Diversi artisti hanno apprezzato questo lavoro. Lo hanno fatto tra gli altri Emiliano Pellisari e Mariana P. della NoGravity, Renato Sarti del Teatro della Cooperativa, Pietro Masturzo vincitore nel 2010 del World Press Photo, Ivana Trettel della compagnia teatrale Opera Liquida, la soprano Silvia Colombini. Insomma chi fa vera arte capisce l’intento del progetto.
Non è stato complicato trovare l’adesione delle modelle che hanno colto la delicatezza e l’armonia degli scatti fotografici, anche quando questi diventavano duri senza lasciare facili concessioni al lettore. Altri soggetti sono stati più di tiepidi nel giudizio. Ma che importa? Io mi definisco il signore del dubbio, posso dubitare di tutto ma non del Disability Glam. È un progetto potente. È un progetto che attraverso il corpo evoca immaginari, produce suggestioni, fa pensare.
Secondo te perché, in particolare i corpi delle persone con disabilità, sono ancora così tabù nella nostra società?
La risposta a una domanda del genere meriterebbe un’intera enciclopedia. Cercando di essere estremamente sintetici, credo che i corpi, la sessualità e comunque la verità delle persone disabili siano tabù perché fanno paura. Siamo in una società estremamente ipocrita, che ha paura di tutto ciò che non corrisponde a un canone fittizio.
La nostra società persegue un modello iperliberista, che persegue a sua volta il canone e il mito della perfezione, della performance. Se i corpi e le anime che non corrispondono a questo canone dovessero trovare veramente spazio costringerebbero tutti noi a interrogarci sul tipo di società e di etica che vogliamo costruire e tramandare.

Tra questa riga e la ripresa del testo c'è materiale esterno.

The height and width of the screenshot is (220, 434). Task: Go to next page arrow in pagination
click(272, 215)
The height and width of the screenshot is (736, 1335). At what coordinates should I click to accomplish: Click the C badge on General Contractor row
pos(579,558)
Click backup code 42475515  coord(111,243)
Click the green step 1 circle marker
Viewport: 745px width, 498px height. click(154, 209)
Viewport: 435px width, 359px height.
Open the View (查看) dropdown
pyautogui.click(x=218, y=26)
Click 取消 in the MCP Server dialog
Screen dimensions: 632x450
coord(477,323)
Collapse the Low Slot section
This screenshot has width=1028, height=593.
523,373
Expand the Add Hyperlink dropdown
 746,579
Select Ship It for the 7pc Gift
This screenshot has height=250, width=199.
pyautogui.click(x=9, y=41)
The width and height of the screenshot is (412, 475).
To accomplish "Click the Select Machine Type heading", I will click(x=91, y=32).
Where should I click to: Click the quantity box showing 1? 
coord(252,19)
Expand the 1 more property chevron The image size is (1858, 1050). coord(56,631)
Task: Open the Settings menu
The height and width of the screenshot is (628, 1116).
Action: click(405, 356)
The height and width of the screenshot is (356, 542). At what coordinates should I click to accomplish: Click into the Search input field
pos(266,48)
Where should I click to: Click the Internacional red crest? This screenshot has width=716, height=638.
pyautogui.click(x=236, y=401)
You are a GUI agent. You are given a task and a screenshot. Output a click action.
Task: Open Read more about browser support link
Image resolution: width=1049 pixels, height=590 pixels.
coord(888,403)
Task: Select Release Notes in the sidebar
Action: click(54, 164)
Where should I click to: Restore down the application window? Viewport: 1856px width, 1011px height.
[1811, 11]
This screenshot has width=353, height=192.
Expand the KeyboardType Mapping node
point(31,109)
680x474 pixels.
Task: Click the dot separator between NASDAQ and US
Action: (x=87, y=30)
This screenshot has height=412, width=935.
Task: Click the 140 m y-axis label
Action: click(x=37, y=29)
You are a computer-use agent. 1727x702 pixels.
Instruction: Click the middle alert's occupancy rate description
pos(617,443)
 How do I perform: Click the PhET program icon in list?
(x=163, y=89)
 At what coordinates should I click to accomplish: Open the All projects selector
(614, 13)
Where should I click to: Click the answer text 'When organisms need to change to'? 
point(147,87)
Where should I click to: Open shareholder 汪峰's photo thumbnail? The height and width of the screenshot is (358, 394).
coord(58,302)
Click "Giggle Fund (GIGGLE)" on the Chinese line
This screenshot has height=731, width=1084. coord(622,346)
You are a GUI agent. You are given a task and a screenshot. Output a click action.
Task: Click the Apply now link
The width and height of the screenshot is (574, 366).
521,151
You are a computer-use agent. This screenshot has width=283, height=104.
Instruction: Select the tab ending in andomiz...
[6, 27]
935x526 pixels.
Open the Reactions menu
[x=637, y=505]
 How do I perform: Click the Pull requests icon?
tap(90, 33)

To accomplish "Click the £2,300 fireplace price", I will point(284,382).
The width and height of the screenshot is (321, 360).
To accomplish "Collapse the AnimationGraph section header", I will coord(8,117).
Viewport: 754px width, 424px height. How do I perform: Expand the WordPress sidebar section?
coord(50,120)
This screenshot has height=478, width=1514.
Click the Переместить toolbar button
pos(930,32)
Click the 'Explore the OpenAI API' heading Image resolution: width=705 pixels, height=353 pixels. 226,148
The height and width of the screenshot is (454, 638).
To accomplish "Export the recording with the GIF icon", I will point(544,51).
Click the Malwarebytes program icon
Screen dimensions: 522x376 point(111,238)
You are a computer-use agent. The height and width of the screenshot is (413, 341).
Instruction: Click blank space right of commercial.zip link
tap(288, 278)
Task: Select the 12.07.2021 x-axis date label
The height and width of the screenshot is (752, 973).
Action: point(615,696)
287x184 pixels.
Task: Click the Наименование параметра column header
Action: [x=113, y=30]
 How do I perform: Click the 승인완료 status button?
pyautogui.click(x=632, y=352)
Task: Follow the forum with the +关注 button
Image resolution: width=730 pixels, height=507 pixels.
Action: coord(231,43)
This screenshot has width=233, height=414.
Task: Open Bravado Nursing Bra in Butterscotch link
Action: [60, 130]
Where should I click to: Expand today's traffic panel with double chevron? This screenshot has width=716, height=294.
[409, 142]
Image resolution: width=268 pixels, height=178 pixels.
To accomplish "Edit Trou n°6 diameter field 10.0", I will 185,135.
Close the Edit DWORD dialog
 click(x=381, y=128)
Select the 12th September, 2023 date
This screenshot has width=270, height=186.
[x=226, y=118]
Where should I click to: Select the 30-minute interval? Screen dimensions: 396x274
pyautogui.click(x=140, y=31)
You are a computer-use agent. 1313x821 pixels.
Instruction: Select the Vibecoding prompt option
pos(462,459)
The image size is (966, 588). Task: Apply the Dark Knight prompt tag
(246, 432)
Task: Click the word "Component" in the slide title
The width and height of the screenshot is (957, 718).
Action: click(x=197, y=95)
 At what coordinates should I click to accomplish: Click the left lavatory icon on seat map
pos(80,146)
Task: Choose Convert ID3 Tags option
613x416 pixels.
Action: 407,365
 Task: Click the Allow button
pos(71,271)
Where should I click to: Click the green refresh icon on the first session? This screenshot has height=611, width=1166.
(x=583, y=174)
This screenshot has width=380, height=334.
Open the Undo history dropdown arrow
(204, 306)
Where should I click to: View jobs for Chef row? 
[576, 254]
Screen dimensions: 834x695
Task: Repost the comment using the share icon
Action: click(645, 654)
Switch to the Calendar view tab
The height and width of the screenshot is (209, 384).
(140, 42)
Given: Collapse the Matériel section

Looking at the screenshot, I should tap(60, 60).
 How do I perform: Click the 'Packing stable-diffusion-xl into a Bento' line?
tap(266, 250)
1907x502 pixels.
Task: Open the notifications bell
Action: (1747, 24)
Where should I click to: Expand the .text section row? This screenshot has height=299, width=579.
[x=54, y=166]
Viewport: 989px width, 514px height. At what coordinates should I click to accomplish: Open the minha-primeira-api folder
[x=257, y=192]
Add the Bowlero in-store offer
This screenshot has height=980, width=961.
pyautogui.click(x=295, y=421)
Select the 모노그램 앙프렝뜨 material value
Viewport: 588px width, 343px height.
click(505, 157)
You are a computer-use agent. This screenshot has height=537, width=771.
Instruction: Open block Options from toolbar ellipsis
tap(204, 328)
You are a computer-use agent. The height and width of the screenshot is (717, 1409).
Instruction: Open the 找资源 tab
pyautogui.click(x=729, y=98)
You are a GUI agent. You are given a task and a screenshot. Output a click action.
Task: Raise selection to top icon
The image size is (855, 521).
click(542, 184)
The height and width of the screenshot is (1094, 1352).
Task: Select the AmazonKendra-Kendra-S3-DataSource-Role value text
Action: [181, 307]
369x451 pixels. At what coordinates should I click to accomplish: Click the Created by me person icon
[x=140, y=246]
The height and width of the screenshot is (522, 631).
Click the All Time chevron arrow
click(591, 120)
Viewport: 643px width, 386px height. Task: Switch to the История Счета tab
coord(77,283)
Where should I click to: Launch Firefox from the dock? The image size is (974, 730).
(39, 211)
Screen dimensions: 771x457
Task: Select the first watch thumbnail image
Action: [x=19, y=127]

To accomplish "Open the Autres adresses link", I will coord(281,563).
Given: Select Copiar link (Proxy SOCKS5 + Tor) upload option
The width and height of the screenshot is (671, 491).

Non credo stiamo facendo dei reali passi avanti sulla disabilità e sulla sua rappresentazione. È un continuo andare avanti e tornare indietro.
Sono passati quasi cinquant’anni dal bellissimo servizio fotografico di Carla Cerati e Gianni Barengo Gardin Morire di classe, con prefazione di Franco Basaglia e Franca Ongaro Basaglia. È un libro duro, spietato, che mostra ciò che accadeva all’interno dei manicomi, il luogo in cui viveva la disabilità psichica e fisica. Ma oggi le cose non sono molto diverse. Cambiano le categorie che vengono internate nei lager. Oggi possono essere i migranti nel CPR o i 400mila anziani che ogni notte vengono legati nei letti di contenzione nelle RSA. È per questo che bisogna continuare essere vigili, bisogna continuare a raccontare, a fotografare e a esserci in una continua ammissione di responsabilità e di testimonianza.